‘Daredevil: Season 3′ Is 1 Step Forward, 2 Steps Back

‘Daredevil: Season 3′ Is 1 Step Forward, 2 Steps Back

When it comes to small-screen superheroics, it’s hard to beat all of the fantastic work that Marvel has been doing on both Netflix and regular network television.  It’s hard to do better than Daredevil, who is functionally the Defenders’ Iron Man of the blue-collar streets of New York.

And, really, that title has certainly been earned at this point.  Both crimson-clad superheroes launched their respective halves of the Marvel Cinematic Universe.  Both saw unprecedented degrees of popularity stemming from their debut, which garnered them an immediate sequel before many of their cohorts got so much as their own series.  Both provided the template for what we could expect from similar super series.  And, of course, both ascended to the rank of leader (or some approximation therein) when all of the disparate heroes were forced to band together in order to save New York from an invading army lead by the arch nemesis of the mystic in the group.

‘Daredevil: Season 3′ Is 1 Step Forward, 2 Steps Back

Daredevil Season 1 was a landmark piece of television, which introduced us to who is possibly still the best villain in the entire MCU (the Kingpin) and graduated our protagonist from black ninja-rags into the iconic red costume for which he is recognized today.  Season 2 was, at least in some regards, a far better series.  Punisher proved to be an unsettlingly perfect foil for our hero, professing (not incorrectly) that Murdock was “one bad day away from being me.”  Fisk’s return to the franchise as powerfully manipulative prison inmate was a thrilling sendup to his presence in the first season.  It’s just that all of the Elektra drama and tiresome ninja conspiracies in the second half of the season drowned out everything that was so unimpeachable about the first few episodes.

But moving forward from The Defenders, things were looking up for Season 3.  Elektra was dead and buried (this time, unquestionably, for good).  And sure, there might be rocky times ahead with his fractured supporting cast, but things were looking up for him and he could get back to saving Hell’s Kitchen from all manner of crime (hopefully now under the monolithic thumb of the Kingpin, who seems due for a pardon or jailbreak or something along those lines).

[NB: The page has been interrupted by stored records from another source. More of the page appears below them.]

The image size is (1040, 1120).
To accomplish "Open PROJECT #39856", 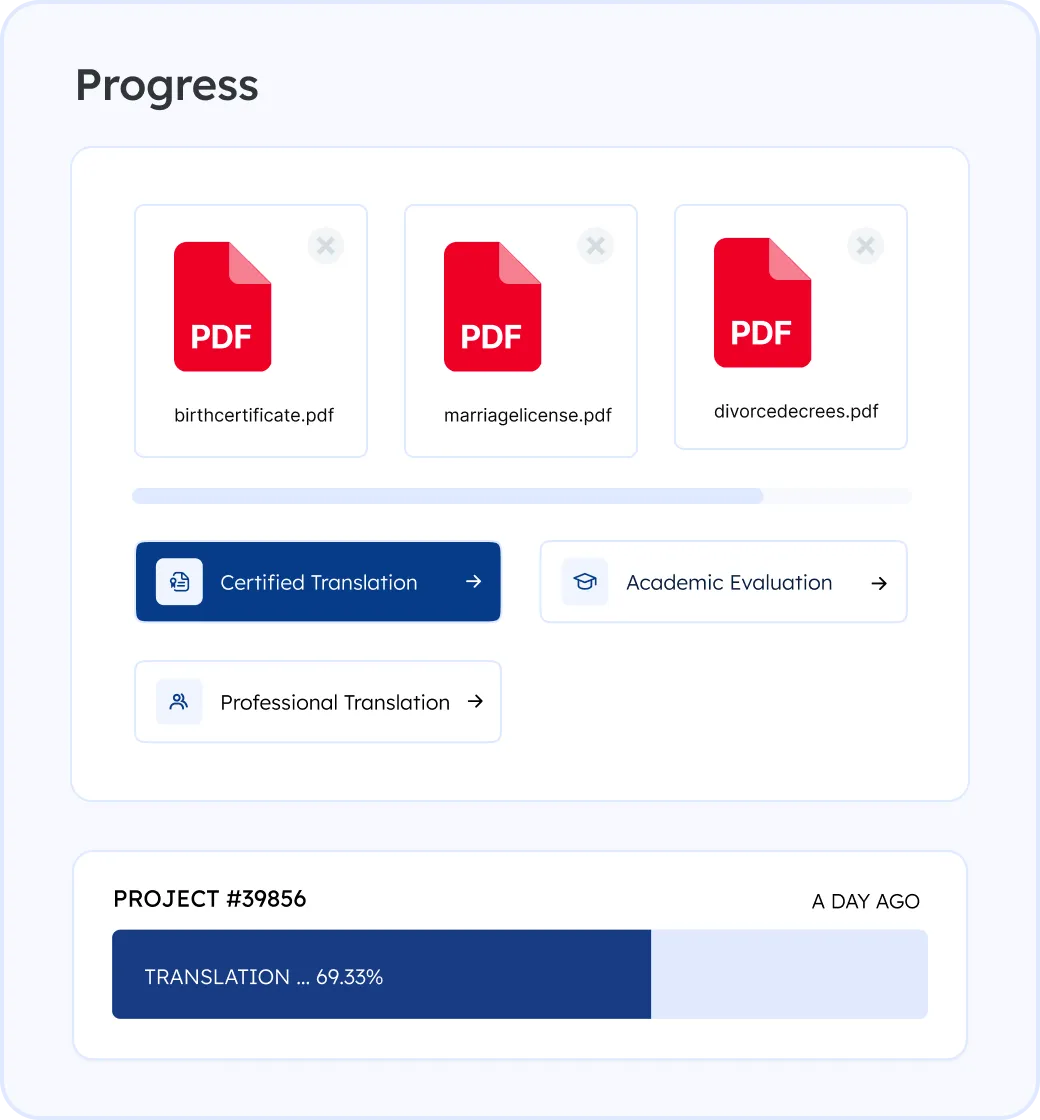I will (x=209, y=898).
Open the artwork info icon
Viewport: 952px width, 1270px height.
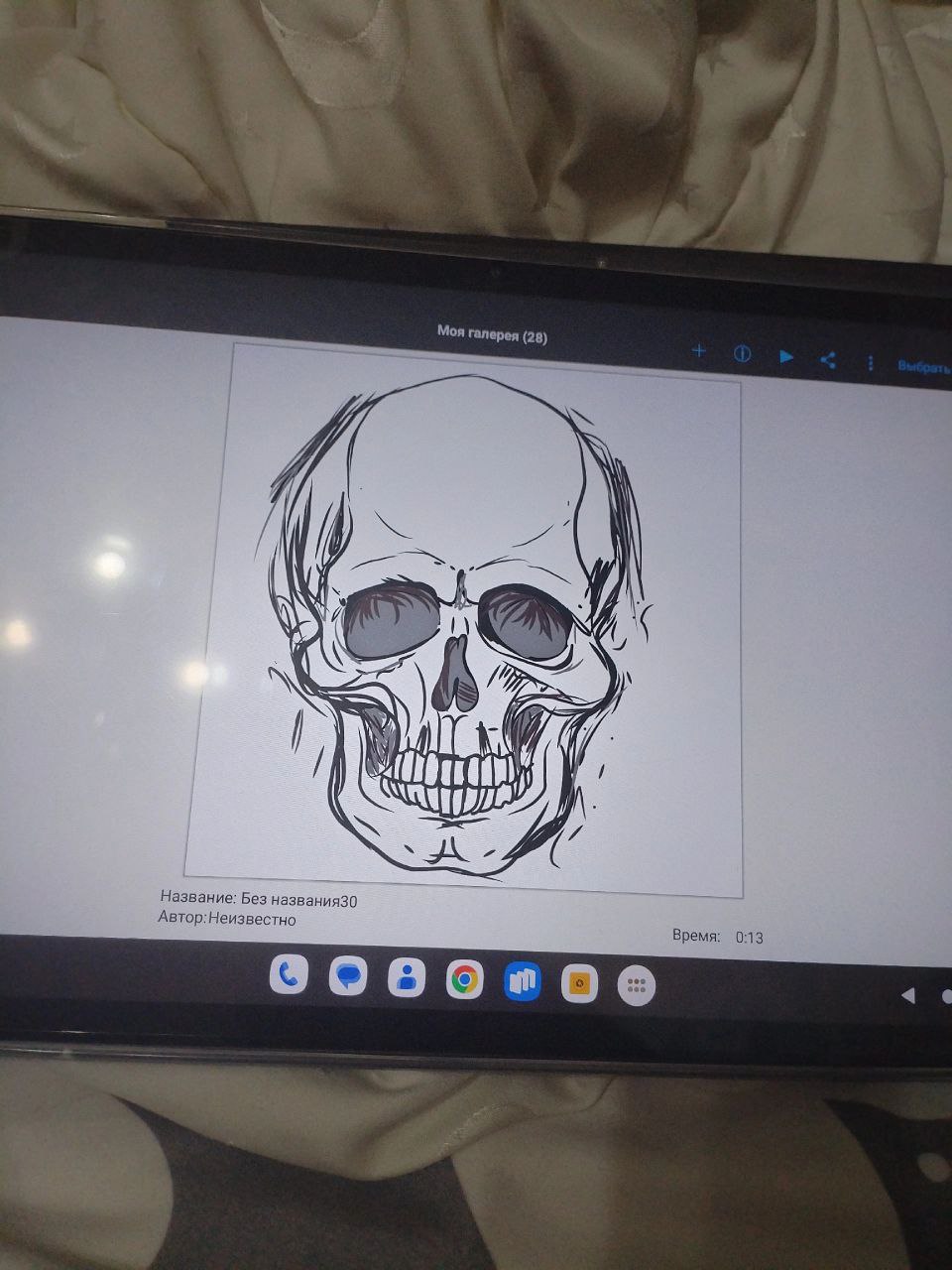tap(742, 354)
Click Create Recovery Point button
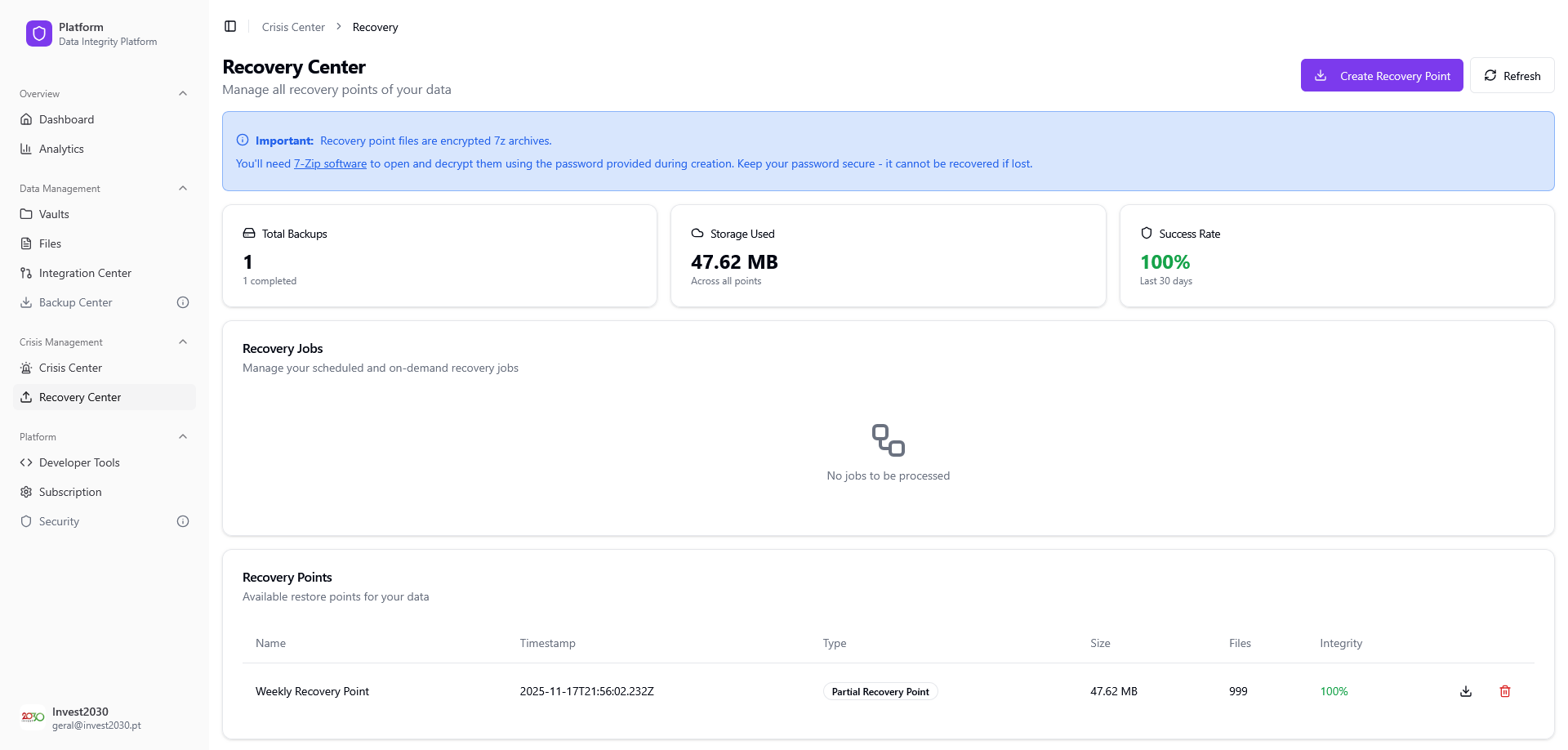This screenshot has width=1568, height=750. pyautogui.click(x=1382, y=76)
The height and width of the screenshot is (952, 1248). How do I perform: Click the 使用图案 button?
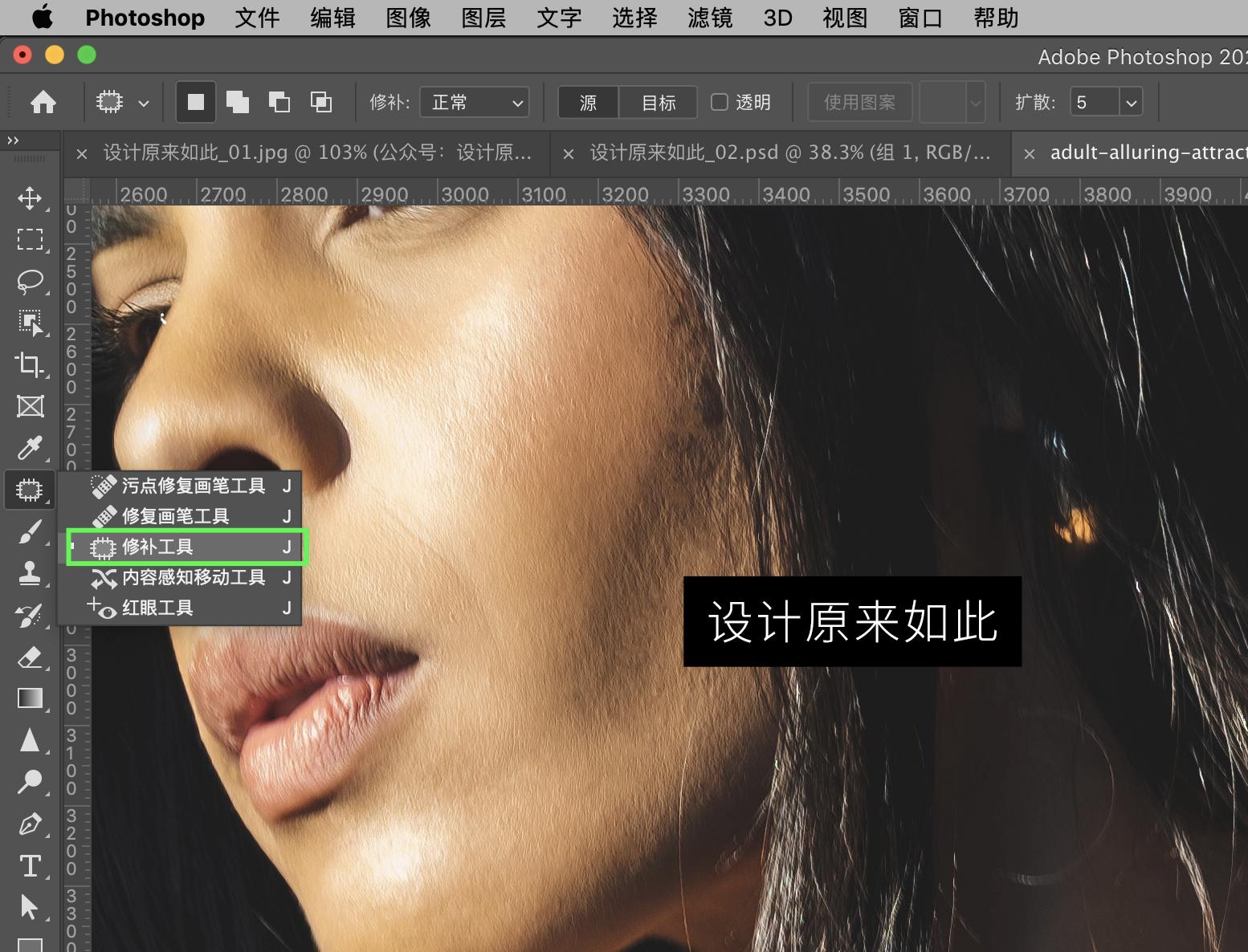pos(859,102)
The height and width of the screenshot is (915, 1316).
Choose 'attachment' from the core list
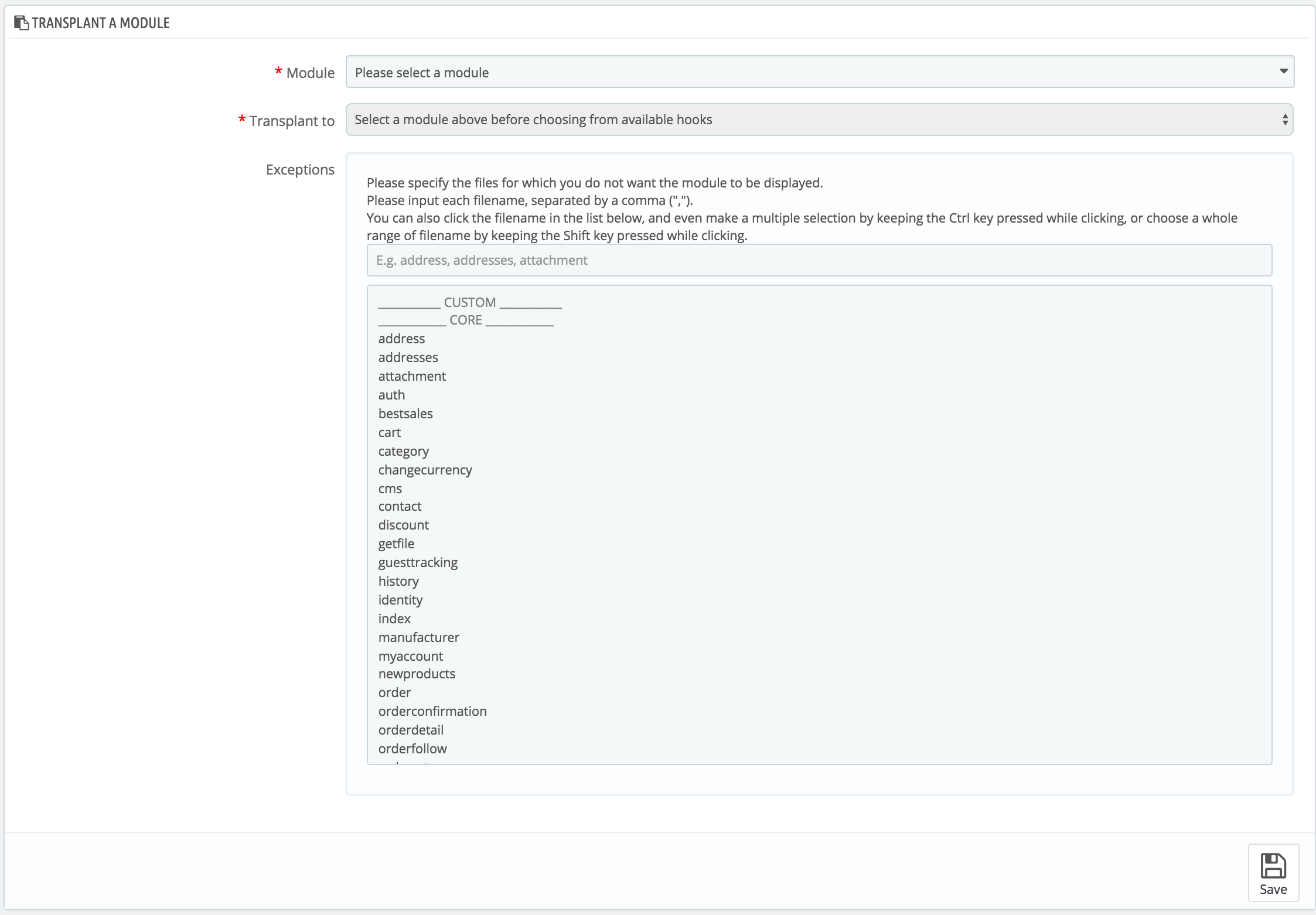click(x=412, y=376)
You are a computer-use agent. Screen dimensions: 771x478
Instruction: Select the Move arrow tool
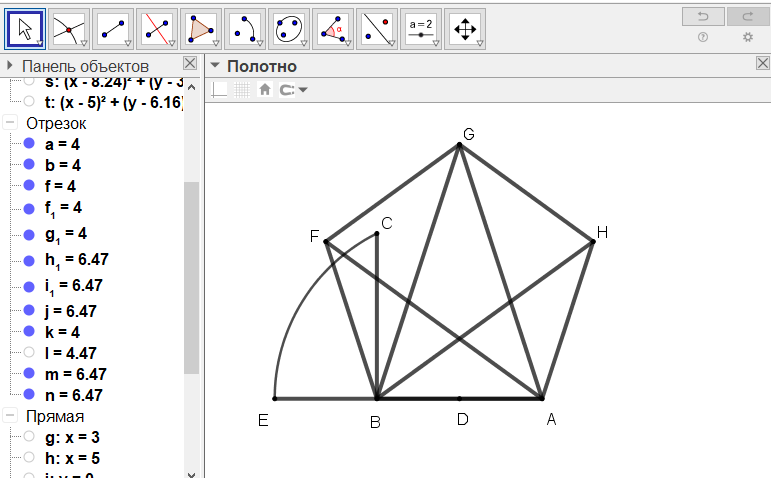tap(26, 28)
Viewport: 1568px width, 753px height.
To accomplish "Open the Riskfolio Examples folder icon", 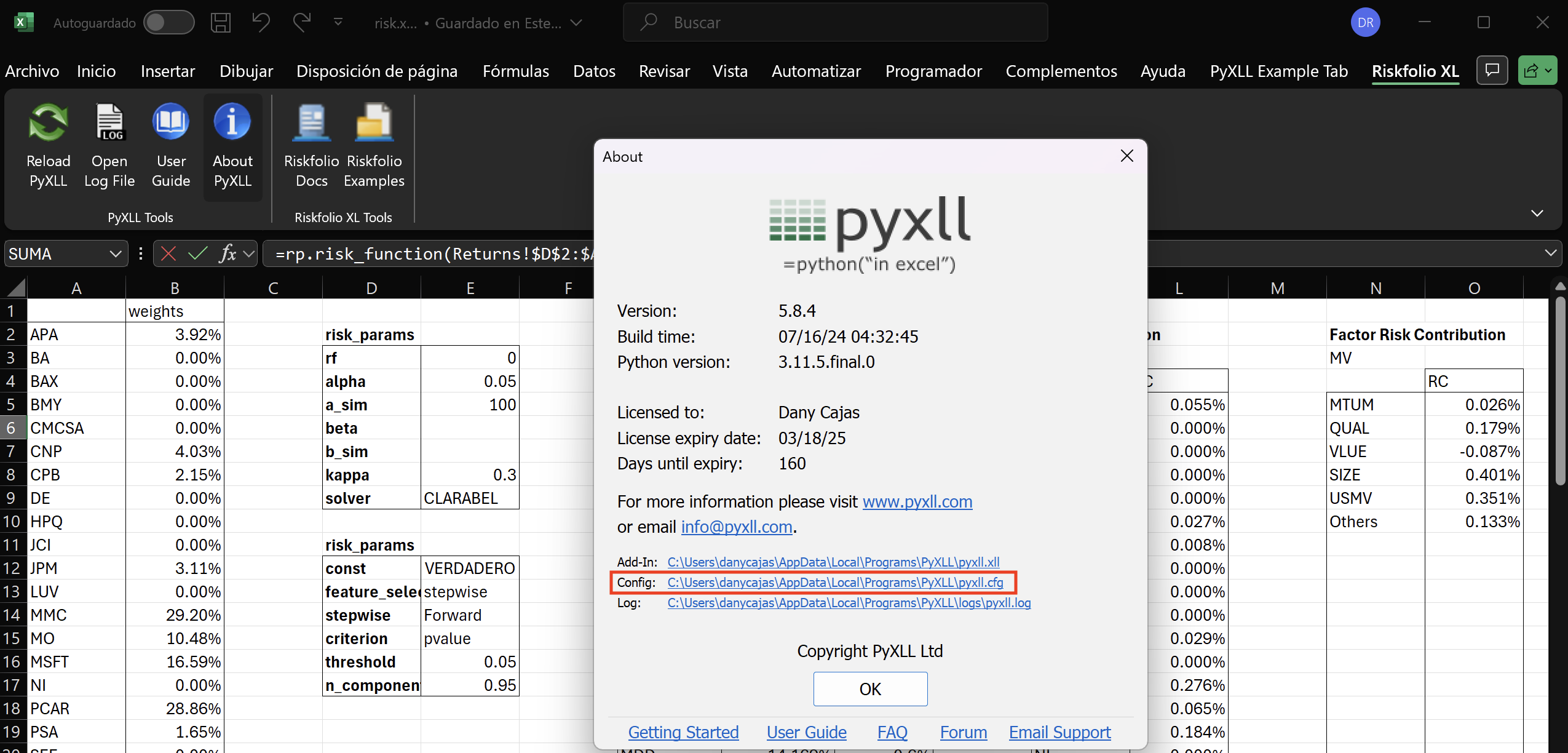I will pyautogui.click(x=374, y=122).
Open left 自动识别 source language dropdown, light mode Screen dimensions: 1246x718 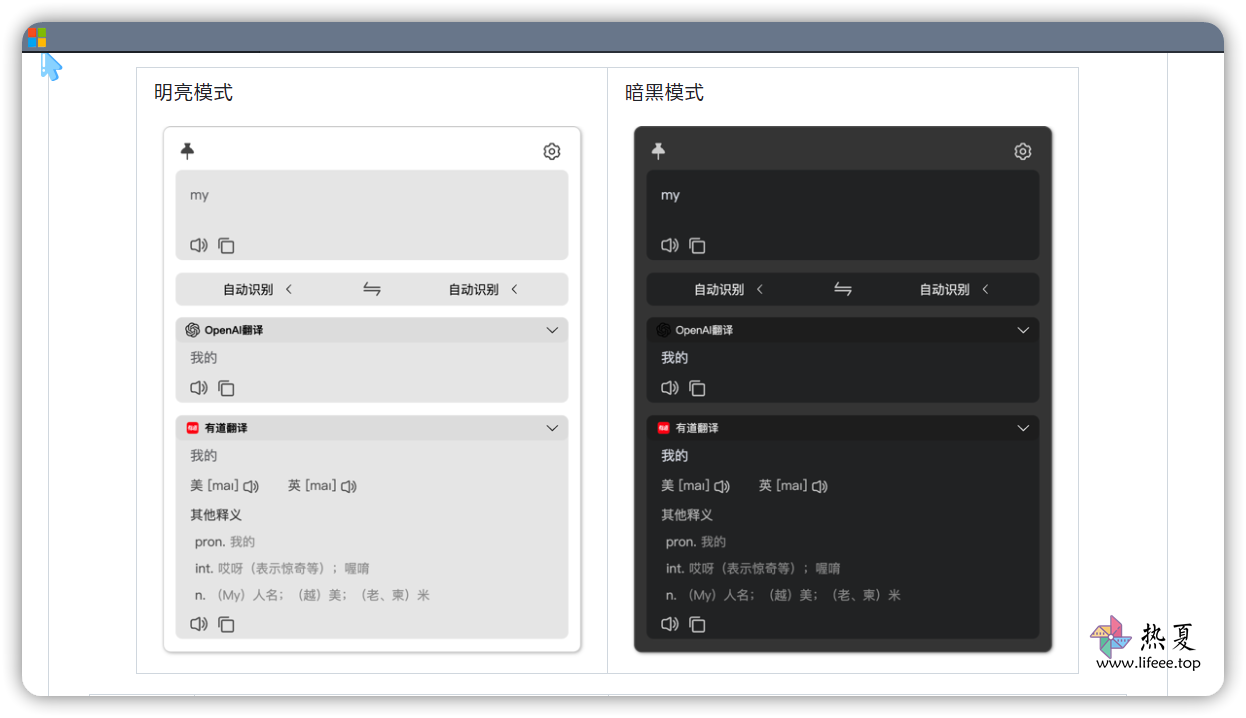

‘Daredevil: Season 3′ Is 1 Step Forward, 2 Steps Back

That is when I heard the news.  And, in light of Elektra’s death at the end of The Defenders, it cannot help but feel like a massive step in the wrong direction for not just the character, but the entire franchise.  Rather than moving forward with his iconic red devil suit, Murdock’s going to be sporting his Season 1 rags again: black ninja garb with a stupid bandana over his face (pretty much telegraphing his one easily discernable feature — his blindness — to every criminal he squares off against on the street).

It’s almost painfully obvious what direction the showrunners are trying to take the character in.  Now that the love of his life has been killed in front of him a second time, now that his closest friends (Foggy and Karen) have moved on to have successful careers without him, now that he has to put up with Danny freaking Rand in semi-regular crossover mini-series, the crushing pain of the world has proven to be far too much for him.  He once again dons his funereal black accoutrement, whips himself into frenzied nightly rages, and takes out his boundless angst on the ne’er-do-wells of Hell’s Kitchen.

‘Daredevil: Season 3′ Is 1 Step Forward, 2 Steps Back

Thus, the single greatest plot point from The Defenders, the fact that Elektra (an incredibly uninteresting character that was both bad for Matt psychologically and for him professionally), is turned on its head.  Now it’s just an excuse to undo his previous seasons worth of character development and growth and prolong the arrested developmental funk that he finds himself in (that, by rights, he should work his way out of and use it as the catalyst to make amends with and rejoin his lively, interesting and compelling supporting cast of characters).

And none of that even touches on what a god-awful eyesore that first costume was.  It at least made sense as he was starting out, before he could find himself a proper tailor to give him a proper costume.  But he grew beyond that in a matter of episodes, only to be saddled with it a second time years after the fact: when it is both uglier and less functional than his armored red costume.

Matthew, seriously man, sort your life out.  Stop regressing back to the worst parts of your first season because of the worst parts of your second season, increasingly pushing aside the best parts of both.